Dataset entries
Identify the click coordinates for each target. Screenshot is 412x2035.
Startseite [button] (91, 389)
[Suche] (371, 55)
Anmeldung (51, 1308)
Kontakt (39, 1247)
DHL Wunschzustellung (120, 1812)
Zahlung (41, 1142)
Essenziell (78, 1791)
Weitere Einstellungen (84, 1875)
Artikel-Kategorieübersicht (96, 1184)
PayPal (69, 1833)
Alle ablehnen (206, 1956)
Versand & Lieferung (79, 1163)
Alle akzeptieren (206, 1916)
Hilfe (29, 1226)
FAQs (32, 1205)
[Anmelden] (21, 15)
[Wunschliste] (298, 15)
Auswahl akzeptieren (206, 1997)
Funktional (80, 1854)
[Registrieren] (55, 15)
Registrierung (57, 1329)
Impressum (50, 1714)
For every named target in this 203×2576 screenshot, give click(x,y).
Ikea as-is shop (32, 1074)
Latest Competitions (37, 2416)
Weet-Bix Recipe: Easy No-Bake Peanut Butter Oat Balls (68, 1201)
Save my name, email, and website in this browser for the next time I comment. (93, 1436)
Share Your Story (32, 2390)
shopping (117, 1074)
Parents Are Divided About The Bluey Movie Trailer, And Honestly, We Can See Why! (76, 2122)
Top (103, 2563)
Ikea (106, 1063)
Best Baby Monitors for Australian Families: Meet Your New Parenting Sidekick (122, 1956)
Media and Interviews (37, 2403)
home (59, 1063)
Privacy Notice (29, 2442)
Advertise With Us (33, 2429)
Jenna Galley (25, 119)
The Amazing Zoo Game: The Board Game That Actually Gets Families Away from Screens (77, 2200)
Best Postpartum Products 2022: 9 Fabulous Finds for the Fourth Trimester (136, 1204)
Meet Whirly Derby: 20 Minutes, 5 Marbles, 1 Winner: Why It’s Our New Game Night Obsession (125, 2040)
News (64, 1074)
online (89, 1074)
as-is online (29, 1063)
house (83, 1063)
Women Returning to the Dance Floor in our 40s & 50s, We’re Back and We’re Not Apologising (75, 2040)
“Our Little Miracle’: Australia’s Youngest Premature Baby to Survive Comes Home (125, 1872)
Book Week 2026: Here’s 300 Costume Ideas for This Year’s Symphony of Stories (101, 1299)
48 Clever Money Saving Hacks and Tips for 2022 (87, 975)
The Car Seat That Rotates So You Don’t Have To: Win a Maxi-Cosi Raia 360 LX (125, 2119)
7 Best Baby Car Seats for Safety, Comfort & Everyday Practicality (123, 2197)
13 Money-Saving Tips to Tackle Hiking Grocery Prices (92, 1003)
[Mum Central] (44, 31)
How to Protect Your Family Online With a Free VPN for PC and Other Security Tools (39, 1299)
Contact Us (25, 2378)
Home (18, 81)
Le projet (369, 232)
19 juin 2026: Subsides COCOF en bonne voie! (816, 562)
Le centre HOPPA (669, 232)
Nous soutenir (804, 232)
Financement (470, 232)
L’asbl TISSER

> [TASK BRIEF]
In the answer, return exactly the lines from the line containing "Le projet (369, 232)" to the end of the records above, and no others.

> [REPLY TO THE EXERCISE]
Le projet (369, 232)
19 juin 2026: Subsides COCOF en bonne voie! (816, 562)
Le centre HOPPA (669, 232)
Nous soutenir (804, 232)
Financement (470, 232)
L’asbl TISSER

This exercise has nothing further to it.